The anatomy of the proximal left coronary artery in 33 adult patients with bicuspid aortic valves was compared with that in 33 adult patients with aortic valve disease of other aetiologies and with that in 50 adult control patients with no valve or congenital heart disease. Patients with bicuspid aortic valves had a higher incidence of immediate bifurcation of the left main coronary artery, of left main coronary length less than 10 mm, and of left coronary artery dominance. The mean length of the left main coronary artery was significantly less in the patients with bicuspid aortic valves.
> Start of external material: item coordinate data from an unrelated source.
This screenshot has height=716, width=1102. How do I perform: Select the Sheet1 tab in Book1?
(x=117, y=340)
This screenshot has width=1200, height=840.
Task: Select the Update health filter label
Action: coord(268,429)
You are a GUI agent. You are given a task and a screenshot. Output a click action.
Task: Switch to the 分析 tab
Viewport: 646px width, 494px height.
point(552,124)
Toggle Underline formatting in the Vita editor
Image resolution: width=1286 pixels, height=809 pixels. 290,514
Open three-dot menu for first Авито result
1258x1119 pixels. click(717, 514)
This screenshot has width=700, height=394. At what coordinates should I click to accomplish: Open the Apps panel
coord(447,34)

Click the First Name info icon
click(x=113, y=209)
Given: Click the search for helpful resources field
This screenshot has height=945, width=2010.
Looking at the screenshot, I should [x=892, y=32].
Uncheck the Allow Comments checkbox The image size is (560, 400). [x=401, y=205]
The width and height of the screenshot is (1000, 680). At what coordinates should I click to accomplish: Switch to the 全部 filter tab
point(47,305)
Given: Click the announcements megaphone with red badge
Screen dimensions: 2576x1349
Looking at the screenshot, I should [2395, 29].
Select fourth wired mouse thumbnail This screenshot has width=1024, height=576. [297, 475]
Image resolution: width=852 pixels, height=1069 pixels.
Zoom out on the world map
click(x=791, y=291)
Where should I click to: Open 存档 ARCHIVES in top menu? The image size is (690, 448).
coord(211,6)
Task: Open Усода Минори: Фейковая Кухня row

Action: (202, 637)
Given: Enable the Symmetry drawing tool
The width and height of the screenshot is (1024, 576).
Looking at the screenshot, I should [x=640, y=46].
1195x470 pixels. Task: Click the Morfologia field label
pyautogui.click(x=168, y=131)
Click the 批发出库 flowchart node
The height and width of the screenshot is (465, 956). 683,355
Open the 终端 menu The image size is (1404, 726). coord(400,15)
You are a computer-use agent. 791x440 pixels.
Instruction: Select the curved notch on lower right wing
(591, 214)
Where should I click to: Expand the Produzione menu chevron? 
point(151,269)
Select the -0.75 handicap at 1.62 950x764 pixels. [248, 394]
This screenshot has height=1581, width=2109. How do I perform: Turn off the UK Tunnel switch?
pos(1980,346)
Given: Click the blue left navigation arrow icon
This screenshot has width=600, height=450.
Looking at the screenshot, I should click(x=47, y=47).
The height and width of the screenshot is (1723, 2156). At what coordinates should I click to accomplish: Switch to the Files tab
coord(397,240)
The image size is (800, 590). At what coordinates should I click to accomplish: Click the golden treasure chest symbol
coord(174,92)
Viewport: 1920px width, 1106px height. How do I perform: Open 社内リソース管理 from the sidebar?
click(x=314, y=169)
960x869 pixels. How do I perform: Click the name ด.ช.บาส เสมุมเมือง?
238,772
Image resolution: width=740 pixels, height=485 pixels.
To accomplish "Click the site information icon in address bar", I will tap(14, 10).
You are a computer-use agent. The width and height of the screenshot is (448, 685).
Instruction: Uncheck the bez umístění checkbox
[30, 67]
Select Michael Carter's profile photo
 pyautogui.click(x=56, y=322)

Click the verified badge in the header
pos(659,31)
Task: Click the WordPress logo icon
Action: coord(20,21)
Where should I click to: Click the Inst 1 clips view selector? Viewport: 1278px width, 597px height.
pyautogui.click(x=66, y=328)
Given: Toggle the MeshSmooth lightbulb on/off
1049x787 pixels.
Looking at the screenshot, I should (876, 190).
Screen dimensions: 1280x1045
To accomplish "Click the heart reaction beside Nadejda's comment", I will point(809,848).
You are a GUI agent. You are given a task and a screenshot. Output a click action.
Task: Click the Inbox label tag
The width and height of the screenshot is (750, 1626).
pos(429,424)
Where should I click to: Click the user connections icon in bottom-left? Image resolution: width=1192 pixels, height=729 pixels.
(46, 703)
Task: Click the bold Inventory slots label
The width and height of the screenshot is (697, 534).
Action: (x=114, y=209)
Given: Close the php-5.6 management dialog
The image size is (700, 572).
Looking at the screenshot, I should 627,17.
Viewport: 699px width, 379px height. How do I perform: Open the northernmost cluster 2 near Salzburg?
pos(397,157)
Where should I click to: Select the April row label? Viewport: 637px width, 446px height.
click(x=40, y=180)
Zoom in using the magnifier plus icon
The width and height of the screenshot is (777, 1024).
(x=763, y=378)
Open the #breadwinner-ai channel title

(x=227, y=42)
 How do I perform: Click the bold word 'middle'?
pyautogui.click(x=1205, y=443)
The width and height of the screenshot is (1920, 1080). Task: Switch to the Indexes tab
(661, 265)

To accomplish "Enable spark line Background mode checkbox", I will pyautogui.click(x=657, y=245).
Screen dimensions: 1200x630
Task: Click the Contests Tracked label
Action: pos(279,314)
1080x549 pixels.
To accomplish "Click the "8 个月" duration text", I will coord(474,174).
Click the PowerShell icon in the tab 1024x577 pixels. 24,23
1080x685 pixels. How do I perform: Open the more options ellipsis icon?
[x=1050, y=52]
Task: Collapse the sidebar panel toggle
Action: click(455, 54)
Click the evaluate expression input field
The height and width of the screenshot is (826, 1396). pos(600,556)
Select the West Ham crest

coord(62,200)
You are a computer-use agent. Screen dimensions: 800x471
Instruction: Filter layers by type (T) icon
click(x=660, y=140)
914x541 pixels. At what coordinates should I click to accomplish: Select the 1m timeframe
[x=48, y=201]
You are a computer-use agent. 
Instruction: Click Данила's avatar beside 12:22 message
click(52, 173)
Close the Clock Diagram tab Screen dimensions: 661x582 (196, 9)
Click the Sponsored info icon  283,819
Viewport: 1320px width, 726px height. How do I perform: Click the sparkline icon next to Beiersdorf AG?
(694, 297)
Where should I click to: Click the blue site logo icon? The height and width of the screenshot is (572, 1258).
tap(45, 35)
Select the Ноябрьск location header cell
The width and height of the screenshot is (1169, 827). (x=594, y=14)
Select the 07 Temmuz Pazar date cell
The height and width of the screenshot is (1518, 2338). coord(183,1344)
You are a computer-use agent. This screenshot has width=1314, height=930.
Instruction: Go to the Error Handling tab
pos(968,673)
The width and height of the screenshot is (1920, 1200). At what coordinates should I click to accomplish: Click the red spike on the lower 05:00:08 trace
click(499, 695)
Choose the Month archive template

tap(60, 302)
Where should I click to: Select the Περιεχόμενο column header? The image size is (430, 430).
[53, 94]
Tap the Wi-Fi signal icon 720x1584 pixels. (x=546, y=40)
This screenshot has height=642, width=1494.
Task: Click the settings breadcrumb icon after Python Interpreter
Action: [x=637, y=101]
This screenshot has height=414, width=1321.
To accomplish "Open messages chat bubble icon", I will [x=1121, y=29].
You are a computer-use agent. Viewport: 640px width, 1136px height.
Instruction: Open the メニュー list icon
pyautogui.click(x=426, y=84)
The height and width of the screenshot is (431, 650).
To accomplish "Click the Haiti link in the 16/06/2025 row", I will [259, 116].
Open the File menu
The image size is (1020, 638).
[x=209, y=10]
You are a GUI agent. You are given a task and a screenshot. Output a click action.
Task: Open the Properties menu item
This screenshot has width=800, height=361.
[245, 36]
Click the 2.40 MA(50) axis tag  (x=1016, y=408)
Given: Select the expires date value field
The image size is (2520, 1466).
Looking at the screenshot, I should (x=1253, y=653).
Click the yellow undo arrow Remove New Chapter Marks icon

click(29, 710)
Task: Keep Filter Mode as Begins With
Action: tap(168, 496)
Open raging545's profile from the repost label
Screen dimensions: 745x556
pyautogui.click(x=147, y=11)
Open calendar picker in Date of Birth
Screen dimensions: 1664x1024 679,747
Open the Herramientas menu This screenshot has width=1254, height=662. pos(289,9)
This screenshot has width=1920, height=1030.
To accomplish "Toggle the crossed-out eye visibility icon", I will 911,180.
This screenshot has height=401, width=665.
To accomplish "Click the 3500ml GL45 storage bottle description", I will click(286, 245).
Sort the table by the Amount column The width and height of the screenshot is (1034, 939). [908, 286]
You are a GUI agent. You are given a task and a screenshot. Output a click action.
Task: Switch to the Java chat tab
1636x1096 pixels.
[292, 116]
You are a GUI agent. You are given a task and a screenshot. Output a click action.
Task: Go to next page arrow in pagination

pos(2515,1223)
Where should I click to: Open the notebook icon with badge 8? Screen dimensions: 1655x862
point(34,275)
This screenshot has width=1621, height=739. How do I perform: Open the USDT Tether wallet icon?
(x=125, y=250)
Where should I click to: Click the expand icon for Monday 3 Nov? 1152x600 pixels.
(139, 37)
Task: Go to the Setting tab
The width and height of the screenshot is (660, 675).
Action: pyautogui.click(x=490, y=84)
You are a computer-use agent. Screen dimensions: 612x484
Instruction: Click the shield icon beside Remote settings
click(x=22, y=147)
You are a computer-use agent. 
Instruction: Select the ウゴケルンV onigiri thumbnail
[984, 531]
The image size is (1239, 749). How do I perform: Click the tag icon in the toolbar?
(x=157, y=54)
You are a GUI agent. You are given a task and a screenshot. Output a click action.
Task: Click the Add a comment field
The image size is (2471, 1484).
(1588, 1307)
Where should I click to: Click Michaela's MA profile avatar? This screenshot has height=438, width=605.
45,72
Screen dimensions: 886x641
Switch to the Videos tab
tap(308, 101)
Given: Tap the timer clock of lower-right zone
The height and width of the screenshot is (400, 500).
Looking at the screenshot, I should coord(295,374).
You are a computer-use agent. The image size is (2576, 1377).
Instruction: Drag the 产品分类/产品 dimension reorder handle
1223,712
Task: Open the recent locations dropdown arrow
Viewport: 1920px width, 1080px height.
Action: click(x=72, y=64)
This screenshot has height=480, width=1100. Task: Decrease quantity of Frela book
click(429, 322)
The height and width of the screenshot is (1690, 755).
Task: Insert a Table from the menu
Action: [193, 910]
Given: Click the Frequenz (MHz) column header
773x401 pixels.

These variations from the usual coronary artery anatomy may be part of the developmental abnormalities responsible for bicuspid aortic valves, and require evaluation and consideration when considering angiography and valve replacement in patients with aortic stenosis.
对33例患有二叶式主动脉瓣的成年患者、33例患有其他病因主动脉瓣疾病的成年患者以及50例无瓣膜或先天性心脏病的成年对照患者的左冠状动脉近端解剖结构进行了比较。患有二叶式主动脉瓣的患者左主干冠状动脉立即分叉、左主干冠状动脉长度小于10毫米以及左冠状动脉优势的发生率更高。二叶式主动脉瓣患者的左主干冠状动脉平均长度明显更短。这些与通常冠状动脉解剖结构的差异可能是导致二叶式主动脉瓣的发育异常的一部分,在考虑主动脉瓣狭窄患者的血管造影和瓣膜置换时需要进行评估和考虑。